Trecho fornecido>
——————————

Um outro aspecto observado também no ambiente da UTI é a questão da sensação de culpa que alguns familiares fazem menções, seja por precisarem nesse momento ser o único cuidador, entre outros fatores, mas o que mais se percebe são os sentimentos ambivalentes (ora quer que seu familiar continue vivo – e em alguns casos, a qualquer custo, ora tem o desejo pela sua morte, como forma de alívio – tanto do sofrimento do próprio paciente quanto do familiar também), mais um motivo para questionar sobre a questão da espiritualidade e saber se esse paciente e essa família, é claro, tem estratégias de enfrentamento a partir desde olhar.

Um outro ponto importante para se trazer aqui é como essa família se relaciona com perdas e mortes passadas, como elas atuaram naquele momento, o luto vivido foi organizado, funcional ou disfuncional? Tudo isso vai falar muito sobre como a família e também o paciente lidará com essa questão nos dias atuais. Não se pode falar de terminalidade sem falar de questões culturais, históricas, sociais, individuais e familiares que acometem, marcam e envolvem cada sujeito. Cada um vai lidar da sua maneira, sendo ela de forma resiliente ou não e o profissional de saúde – psicólogo, vai poder orientar no sentido de encontrar junto com o paciente respostas mais adaptativas para esse momento tão delicado e ímpar.

Ao estar em contato com a terminalidade, cada sujeito que a vive a enfrentará e a perceberá de uma maneira diferente, isso dependerá e muito das circunstâncias em que estão ali sendo enfrentadas e o emocional que estará sendo atravessado por cada pessoa.

Podemos perceber muitas vezes que para a equipe de saúde se espera uma aceitação por conta do paciente em relação ao seu quadro crítico, desconsiderando o aspecto global do processo de sofrimento em que a família está se confrontando, emocionalmente falando.

A forma como cada família irá responder à ameaça de perda irá depender de alguns fatores e de uma estrutura e da organização familiar. Durante a internação pode-se observar algumas questões muito importantes a serem avaliadas, como:

  • Quais foram os motivos – causas que levaram o paciente àquela situação de terminalidade?

  • Como se organiza a rede familiar, como é a rede de apoio deste paciente?

  • Como cada membro se organiza no núcleo familiar, qual a função de cada um em sua dinâmica?

  • Como se estabelece a comunicação entre os membros familiares? Existem segredos?

——————————

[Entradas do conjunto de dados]

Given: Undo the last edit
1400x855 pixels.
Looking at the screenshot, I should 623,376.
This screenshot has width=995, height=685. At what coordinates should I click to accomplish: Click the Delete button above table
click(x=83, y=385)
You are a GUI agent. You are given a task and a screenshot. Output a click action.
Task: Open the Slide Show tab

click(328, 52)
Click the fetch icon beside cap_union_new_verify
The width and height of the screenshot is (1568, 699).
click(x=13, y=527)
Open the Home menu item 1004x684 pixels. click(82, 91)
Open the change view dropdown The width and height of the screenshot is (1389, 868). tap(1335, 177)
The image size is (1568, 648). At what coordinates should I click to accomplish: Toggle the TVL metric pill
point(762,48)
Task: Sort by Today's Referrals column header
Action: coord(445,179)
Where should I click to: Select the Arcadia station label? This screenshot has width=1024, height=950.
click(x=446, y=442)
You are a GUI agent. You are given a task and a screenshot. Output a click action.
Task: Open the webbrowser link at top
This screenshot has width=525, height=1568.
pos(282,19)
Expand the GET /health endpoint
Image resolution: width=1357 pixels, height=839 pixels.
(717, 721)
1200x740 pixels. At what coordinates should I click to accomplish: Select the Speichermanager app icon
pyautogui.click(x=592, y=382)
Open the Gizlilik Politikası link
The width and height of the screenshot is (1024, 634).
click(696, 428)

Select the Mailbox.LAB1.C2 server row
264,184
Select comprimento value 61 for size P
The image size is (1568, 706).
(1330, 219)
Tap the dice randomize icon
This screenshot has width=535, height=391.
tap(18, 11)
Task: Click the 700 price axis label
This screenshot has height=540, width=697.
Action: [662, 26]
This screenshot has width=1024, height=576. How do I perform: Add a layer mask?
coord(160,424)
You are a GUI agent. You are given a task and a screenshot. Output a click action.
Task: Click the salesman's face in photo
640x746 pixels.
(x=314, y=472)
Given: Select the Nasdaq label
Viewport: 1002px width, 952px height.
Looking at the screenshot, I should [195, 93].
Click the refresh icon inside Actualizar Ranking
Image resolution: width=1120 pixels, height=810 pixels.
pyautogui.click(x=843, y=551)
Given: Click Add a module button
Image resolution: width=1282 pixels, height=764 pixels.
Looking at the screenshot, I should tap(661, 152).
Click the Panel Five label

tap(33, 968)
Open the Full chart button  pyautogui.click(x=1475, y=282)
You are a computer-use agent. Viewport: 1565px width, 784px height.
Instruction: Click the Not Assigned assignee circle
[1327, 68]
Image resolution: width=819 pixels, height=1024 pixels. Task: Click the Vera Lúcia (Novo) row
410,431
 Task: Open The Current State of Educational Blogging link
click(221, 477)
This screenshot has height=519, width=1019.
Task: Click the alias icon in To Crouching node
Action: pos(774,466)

——————————

A tarefa> Dê continuidade ao trecho sobre a família diante da terminalidade na UTI, começando logo após a última frase apresentada.

Resposta do exercício>
  • Qual o papel – posição em que o paciente ocupa na família, antes, durante e possivelmente pensa em ocupar após a hospitalização?

  • Como foram as relações rompidas diante do diagnóstico e durante a internação?

  • As principais perdas no ciclo de vida do paciente – individual e familiar.

  • Como a religiosidade se encontra na vida do paciente e de seus familiares?

Freud (1923 / 1976) escreve que o “eu” é antes de tudo corporal. Podemos perceber a importância desta frase ao pensar o hospital como primeira opção de abrigo para aqueles que adoecem e em muitas situações, o profissional da saúde (psicólogo) se depara com queixas de sofrimento psíquico que são deslocadas para esse corpo.

O nosso corpo serve de caixa de ressonância para o mal-estar. Nossa atmosfera cultural está revestida por exigências de “adestramento corporal” que visam garantir a tão desejada qualidade de vida. (Birman, 2012).O corpo como sendo lugar de destaque, acaba sendo também um lugar de intensa tensão e se apresentando como palco legítimo para o adoecimento.

Diante deste cenário percebemos que o adoecimento não apenas invade nosso aspecto corporal, mas toda nossa constituição psíquica de ser sujeito. Estar diante da vulnerabilidade de se enxergar acometido por uma doença em um ambiente frio e impessoal em todos os aspectos nos mobiliza diante da terminalidade e finitude da vida. A morte em vida, como muitas vezes alguns personagens desse cenário se percebem. E também cabe aos profissionais da saúde, junto com familiares trabalhar com os pacientes uma desconstrução da própria identidade do sujeito adoecido.

A importância de uma nova identidade, um novo processo, uma nova reorganização para esse sujeito / paciente.